Il n’est, certes, pas interdit de s’en servir au figuré, mais à condition, si l’on veut demeurer clair, de le compléter par un terme explicatif, ne laissant subsister aucune ambiguïté, On pourra dire ainsi : une révolution dans les esprits, ou les arts, ou la mécanique, lorsqu’on voudra qualifier le changement profond, brusquement survenu, soit dans notre conscience par une révélation inattendue, soit dans nos méthodes par la vulgarisation d’une formule nouvelle. Mais il doit être bien entendu qu’il s’agit là de l’exploitation d’une analogie, qui ne doit pas servir de prétexte à l’altération du véritable sens du mot qui retient notre attention.

Prétendre que « la Révolution, qui a commencé avec le premier geste de révolte d’un esclave, et ne se terminera qu’avec le trépas du dernier tyran, s’opère sous nos yeux tous les jours », c’est sans doute faire surgir, dans l’esprit de ceux qui nous écoutent, une impressionnante image, et donner à leur soif de réalisations un peu d’apaisement. Mais ceci est plus littéraire que scientifique, et constitue un abus. Il est incontestable que la société est en travail de modification permanente. Cependant, lorsque, durant de longues périodes, le progrès ne s’y effectue qu’avec lenteur, de façon presque insensible, il est excessif de présenter ceci comme un des aspects de la révolution. Il est, pour désigner de telles phases, un autre terme, qui a bien son utilité, et cet autre terme est « l’évolution ».

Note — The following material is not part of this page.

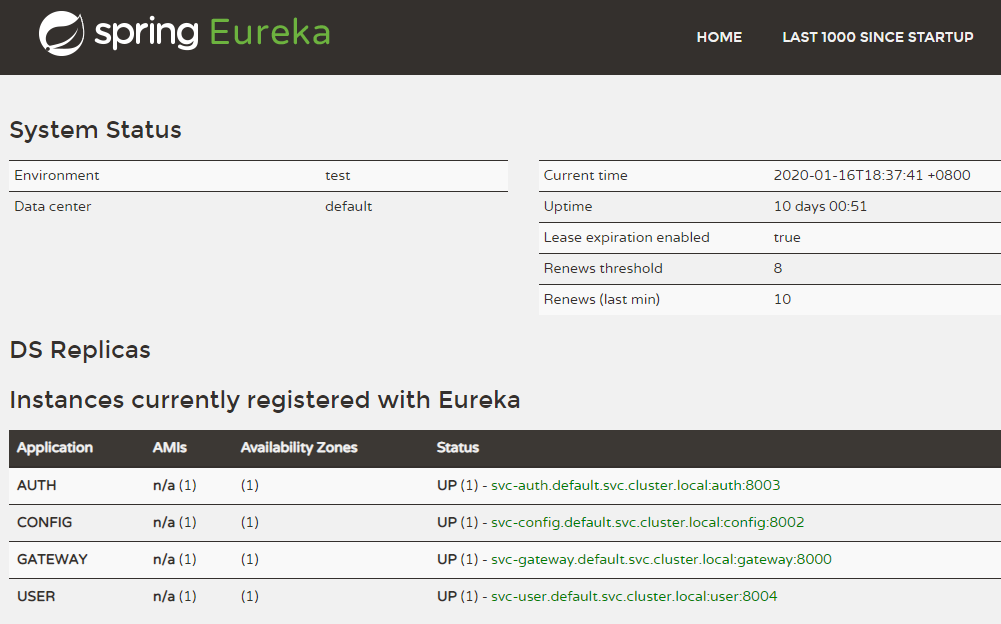The width and height of the screenshot is (1001, 624).
Task: Select the CONFIG application name cell
Action: coord(44,522)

Affirmer que celle-ci est une révolution au ralenti, et que, par contre, cette dernière est une évolution brusque, est une thèse qui, à la rigueur, peut se soutenir, Mais il n’en demeure pas moins qu’il s’agit de deux choses bien différentes, et qui ne doivent pas être confondues. La révolution est à l’évolution ce que l’accouchement est à la gestation ; ce que la rupture d’une digue est à l’accumulation des eaux ; ce que l’éclatement de son enveloppe est à l’éclosion parfaite de la fleur. Et ce n’est qu’en accordant à la définition du mot ce caractère que l’on peut, non seulement être bien compris d’autrui, dans un exposé de propagande, mais encore se soustraire personnellement aux mirages de certains concepts abstraits.